The emotional pain and practical demands facing Nelson Mandela’s family are universal: confronting the final days of an elderly loved one. There are no rules for how or when the end may arrive. Some choose to let go with little medical interference; others seek aggressive treatment. Mandela’s status as a respected global figure only complicates the situation, doctors and end-of-life experts say.

Mandela “is not only revered, he is loved and profoundly admired by people all over the world, and the sense of letting go must be difficult for everyone involved,” said Dr. William Schaffner, an infectious- disease specialist at Vanderbilt University.

In much of Africa, people are considered fortunate to live past age 60. For those who reach old age, death is still seen as sad, but friends and family typically celebrate with big parties to honor a life well-lived. Taking extraordinary measures to keep that person alive would be considered dishonorable, said Dr. Sola Olopade, the Nigerian-born clinical director for the University of Chicago’s Center for Global Health.

If such measures are being used for Mandela, many could consider it “quite painful,” Olopade said, “because those are not the last memories you want to have for someone with such an exemplary life.”

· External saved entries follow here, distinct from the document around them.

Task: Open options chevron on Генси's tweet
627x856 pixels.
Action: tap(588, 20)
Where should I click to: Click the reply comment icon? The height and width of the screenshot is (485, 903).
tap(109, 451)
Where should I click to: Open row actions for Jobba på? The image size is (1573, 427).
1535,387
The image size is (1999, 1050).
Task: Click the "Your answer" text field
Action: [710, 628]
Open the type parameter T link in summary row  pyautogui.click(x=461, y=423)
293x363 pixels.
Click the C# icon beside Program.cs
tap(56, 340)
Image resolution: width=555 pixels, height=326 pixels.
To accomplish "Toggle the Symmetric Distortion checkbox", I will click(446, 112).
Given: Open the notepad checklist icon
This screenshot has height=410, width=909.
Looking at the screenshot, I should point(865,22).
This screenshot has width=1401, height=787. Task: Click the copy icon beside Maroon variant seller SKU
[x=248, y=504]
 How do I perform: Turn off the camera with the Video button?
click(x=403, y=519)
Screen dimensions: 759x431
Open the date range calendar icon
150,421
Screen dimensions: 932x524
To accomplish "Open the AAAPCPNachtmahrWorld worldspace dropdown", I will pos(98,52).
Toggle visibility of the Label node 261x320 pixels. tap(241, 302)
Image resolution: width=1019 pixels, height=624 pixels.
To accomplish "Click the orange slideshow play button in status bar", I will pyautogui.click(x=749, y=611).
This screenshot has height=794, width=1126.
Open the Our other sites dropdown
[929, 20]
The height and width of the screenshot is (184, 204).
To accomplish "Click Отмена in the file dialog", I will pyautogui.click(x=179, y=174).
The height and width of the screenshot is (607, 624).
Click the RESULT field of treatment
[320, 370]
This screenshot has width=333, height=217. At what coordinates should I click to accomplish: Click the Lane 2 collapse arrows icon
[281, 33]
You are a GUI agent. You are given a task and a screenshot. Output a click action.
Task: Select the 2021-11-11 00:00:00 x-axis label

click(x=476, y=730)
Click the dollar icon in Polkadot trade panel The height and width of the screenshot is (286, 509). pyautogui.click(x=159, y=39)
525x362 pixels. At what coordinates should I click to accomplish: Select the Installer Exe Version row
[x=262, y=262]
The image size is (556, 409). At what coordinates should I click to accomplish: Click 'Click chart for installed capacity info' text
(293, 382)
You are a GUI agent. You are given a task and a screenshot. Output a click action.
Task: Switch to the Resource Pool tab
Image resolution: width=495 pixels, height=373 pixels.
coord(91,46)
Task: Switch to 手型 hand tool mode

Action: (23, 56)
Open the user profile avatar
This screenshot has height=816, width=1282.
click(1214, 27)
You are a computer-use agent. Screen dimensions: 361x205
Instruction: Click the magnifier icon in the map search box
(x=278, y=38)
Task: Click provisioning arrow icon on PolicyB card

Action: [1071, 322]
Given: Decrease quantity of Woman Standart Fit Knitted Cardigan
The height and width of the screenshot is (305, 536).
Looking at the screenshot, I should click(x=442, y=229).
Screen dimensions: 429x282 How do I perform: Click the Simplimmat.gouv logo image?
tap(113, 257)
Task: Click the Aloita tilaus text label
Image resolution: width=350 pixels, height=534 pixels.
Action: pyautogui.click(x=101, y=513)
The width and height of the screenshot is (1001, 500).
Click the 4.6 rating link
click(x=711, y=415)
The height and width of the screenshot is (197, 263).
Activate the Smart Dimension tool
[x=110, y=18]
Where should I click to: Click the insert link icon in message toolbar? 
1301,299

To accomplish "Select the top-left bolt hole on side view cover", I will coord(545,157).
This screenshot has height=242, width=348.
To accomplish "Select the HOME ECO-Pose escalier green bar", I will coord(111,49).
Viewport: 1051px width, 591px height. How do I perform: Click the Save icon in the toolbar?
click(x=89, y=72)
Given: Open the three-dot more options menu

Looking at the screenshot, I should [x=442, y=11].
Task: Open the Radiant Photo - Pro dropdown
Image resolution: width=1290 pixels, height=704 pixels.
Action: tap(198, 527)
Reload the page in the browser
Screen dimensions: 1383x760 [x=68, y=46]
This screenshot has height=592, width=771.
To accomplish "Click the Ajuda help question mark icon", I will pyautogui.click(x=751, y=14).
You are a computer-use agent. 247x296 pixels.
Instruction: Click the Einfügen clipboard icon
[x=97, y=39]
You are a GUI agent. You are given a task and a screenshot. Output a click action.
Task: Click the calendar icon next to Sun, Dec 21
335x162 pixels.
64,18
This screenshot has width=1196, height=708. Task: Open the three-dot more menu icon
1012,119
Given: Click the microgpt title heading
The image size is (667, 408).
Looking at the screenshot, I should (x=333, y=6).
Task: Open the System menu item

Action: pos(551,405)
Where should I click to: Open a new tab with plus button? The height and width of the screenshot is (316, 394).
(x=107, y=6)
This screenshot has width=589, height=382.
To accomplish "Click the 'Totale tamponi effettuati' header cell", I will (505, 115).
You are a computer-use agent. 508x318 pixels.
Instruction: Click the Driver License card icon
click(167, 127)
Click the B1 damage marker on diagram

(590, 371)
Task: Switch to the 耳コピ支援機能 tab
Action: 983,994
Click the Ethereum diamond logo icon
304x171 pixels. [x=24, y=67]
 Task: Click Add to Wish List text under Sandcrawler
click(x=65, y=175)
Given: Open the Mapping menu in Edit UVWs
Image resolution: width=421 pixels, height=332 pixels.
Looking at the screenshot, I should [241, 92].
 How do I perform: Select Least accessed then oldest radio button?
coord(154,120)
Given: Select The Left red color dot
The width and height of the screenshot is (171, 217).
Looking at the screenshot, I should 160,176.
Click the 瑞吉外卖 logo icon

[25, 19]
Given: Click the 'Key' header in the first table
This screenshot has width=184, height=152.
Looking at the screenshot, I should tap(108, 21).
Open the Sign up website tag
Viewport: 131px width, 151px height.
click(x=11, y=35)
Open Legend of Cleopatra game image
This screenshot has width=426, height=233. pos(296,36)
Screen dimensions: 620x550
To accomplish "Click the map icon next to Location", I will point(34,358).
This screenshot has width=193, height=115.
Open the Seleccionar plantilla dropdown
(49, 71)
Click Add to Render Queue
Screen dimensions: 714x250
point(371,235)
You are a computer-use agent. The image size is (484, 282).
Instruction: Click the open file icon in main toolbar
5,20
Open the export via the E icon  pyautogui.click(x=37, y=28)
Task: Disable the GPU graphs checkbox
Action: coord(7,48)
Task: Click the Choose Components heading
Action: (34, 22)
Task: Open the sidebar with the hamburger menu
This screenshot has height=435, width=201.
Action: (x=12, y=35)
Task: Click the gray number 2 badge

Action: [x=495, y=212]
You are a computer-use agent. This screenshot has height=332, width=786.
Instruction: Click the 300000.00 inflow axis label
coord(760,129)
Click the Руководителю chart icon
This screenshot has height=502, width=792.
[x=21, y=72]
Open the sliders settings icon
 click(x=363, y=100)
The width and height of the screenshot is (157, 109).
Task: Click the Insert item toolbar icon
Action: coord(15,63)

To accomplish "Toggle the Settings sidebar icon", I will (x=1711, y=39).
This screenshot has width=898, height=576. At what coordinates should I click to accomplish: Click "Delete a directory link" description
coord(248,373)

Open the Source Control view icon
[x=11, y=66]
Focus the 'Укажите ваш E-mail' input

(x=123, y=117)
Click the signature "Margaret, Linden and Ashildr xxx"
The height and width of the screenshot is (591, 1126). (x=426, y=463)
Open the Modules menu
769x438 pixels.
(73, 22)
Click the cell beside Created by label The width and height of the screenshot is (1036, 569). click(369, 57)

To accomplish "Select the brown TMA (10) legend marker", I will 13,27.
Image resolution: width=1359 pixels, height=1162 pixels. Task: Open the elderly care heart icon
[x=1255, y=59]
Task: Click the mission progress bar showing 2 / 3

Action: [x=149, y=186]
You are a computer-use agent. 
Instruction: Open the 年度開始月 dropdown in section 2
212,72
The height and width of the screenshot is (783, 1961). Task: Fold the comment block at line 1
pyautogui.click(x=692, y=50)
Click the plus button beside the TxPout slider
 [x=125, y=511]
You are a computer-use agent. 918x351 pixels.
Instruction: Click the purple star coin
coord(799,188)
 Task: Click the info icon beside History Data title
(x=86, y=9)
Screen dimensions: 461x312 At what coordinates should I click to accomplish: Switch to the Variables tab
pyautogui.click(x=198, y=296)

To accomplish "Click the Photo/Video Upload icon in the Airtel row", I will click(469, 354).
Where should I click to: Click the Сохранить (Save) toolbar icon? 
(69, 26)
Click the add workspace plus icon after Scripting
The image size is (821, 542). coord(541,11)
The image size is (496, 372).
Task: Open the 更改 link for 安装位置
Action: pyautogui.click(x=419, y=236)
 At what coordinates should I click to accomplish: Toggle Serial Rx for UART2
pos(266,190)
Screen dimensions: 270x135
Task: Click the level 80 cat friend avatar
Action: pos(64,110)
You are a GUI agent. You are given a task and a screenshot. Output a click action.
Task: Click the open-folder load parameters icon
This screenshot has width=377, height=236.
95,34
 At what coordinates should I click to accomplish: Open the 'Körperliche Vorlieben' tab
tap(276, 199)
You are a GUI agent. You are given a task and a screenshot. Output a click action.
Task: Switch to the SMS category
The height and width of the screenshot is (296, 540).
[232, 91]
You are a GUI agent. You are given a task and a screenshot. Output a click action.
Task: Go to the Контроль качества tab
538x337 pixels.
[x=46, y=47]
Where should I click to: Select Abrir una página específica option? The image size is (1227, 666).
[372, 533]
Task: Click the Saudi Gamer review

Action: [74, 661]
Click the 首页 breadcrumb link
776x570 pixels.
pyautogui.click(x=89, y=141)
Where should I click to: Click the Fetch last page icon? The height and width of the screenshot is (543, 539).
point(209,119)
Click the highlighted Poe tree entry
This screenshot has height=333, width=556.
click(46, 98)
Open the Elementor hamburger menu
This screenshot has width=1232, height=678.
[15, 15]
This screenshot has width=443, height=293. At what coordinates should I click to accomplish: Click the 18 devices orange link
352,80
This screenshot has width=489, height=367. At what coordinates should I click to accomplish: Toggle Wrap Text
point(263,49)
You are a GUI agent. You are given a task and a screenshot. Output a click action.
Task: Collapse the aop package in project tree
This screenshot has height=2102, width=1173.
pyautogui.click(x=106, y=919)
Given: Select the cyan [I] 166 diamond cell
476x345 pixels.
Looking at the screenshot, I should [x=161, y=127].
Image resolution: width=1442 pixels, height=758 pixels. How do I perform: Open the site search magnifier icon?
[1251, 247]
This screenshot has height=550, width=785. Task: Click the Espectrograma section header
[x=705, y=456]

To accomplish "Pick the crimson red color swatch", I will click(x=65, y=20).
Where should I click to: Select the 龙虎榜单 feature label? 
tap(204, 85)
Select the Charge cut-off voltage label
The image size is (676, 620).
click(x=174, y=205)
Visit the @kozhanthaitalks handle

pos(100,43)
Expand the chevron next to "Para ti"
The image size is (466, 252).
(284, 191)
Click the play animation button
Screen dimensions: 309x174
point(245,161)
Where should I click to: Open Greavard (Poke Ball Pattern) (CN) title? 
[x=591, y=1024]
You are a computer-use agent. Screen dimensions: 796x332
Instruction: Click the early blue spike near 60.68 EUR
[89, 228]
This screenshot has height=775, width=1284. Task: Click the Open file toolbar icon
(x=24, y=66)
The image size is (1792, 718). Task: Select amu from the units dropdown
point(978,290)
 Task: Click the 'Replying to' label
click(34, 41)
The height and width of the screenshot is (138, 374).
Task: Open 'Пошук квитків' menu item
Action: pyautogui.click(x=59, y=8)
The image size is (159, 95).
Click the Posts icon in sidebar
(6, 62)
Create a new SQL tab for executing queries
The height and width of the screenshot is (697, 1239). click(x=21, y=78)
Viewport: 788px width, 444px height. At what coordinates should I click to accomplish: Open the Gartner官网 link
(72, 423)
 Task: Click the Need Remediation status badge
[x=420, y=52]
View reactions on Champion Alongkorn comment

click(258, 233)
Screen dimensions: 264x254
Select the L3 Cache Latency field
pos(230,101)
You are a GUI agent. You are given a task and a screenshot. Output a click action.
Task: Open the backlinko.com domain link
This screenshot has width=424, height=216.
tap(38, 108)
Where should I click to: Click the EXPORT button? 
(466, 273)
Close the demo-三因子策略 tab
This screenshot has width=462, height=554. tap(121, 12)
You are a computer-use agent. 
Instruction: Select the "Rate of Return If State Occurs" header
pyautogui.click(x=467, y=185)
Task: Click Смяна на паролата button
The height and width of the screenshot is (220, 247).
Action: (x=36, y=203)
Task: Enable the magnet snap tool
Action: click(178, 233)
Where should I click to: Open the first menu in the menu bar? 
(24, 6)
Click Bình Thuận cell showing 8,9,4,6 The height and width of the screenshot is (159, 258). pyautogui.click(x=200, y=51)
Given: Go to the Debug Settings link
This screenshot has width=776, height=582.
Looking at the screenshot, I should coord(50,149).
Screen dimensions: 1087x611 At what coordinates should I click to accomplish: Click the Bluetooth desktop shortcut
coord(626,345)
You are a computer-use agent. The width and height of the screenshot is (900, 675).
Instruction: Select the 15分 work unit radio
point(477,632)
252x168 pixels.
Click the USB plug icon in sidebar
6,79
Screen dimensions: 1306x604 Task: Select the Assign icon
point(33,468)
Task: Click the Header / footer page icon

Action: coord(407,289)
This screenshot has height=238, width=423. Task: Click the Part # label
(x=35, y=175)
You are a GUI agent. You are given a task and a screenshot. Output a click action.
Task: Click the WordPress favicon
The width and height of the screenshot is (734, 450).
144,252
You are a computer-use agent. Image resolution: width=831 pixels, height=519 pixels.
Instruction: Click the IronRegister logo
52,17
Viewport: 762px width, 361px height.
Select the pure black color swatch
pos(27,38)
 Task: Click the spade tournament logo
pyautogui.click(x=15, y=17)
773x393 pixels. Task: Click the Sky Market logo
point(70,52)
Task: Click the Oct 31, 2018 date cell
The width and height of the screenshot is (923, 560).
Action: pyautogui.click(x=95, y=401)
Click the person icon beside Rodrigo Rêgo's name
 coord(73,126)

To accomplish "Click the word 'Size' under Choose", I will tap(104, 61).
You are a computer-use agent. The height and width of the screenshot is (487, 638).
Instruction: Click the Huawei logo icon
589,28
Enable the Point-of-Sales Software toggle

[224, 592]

U.S. doctors said Mandela’s lung infection most likely is pneumonia, a very common cause of illness and death in the elderly.

The infection usually is caused by bacteria and causes lungs to fill with fluid or pus, making breathing difficult and often causing fever and weakness. Treatment includes antibiotics and extra oxygen, often from a mechanical ventilator.

In the United States, an elderly person critically ill with pneumonia typically would be hospitalized in an intensive-care unit and put on a mechanical ventilator, or breathing machine, said Dr. J.P. Kress. He is director of the University of Chicago’s medical intensive care unit’s section on lung and critical care. Ventilators often require a breathing tube down the throat, and patients need to be sedated because of the discomfort.

These patients typically are hooked up to feeding tubes, intravenous fluids and all kinds of monitoring machines to check heart rate, blood pressure and other functions. For long stays, lying prone in a hospital bed, they have to be moved periodically into different positions to prevent bed sores; their arms and legs have to be exercised to fight muscle wasting.